Required work: Reproduce word for word every line of the entries below, from the line containing "The image size is (700, 442)." through the final line, and nothing else.

Stored records:
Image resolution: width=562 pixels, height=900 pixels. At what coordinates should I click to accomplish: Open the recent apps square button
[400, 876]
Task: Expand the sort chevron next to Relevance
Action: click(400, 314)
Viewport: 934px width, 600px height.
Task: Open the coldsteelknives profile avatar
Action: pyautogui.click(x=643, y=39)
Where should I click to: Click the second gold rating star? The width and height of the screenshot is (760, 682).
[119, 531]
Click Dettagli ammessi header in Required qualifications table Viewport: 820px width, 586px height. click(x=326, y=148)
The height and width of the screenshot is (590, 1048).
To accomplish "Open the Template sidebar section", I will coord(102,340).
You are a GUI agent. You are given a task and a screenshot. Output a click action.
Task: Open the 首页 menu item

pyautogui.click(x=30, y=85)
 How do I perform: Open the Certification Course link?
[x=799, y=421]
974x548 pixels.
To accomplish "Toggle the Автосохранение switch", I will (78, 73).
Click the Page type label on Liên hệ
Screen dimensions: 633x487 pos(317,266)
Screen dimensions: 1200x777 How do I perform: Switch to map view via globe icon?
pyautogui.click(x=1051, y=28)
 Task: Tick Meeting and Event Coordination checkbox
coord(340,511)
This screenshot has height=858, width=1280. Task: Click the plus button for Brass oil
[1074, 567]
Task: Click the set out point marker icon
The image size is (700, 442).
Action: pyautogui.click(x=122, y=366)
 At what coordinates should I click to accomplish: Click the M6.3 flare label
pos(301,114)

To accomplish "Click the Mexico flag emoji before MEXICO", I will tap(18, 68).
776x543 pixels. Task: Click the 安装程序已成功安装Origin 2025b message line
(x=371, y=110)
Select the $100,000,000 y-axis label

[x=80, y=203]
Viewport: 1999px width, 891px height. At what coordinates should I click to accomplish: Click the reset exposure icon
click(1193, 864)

Reply:
The image size is (700, 442).
Action: pyautogui.click(x=122, y=366)
 At what coordinates should I click to accomplish: Click the M6.3 flare label
pos(301,114)

To accomplish "Click the Mexico flag emoji before MEXICO", I will tap(18, 68).
776x543 pixels. Task: Click the 安装程序已成功安装Origin 2025b message line
(x=371, y=110)
Select the $100,000,000 y-axis label

[x=80, y=203]
Viewport: 1999px width, 891px height. At what coordinates should I click to accomplish: Click the reset exposure icon
click(1193, 864)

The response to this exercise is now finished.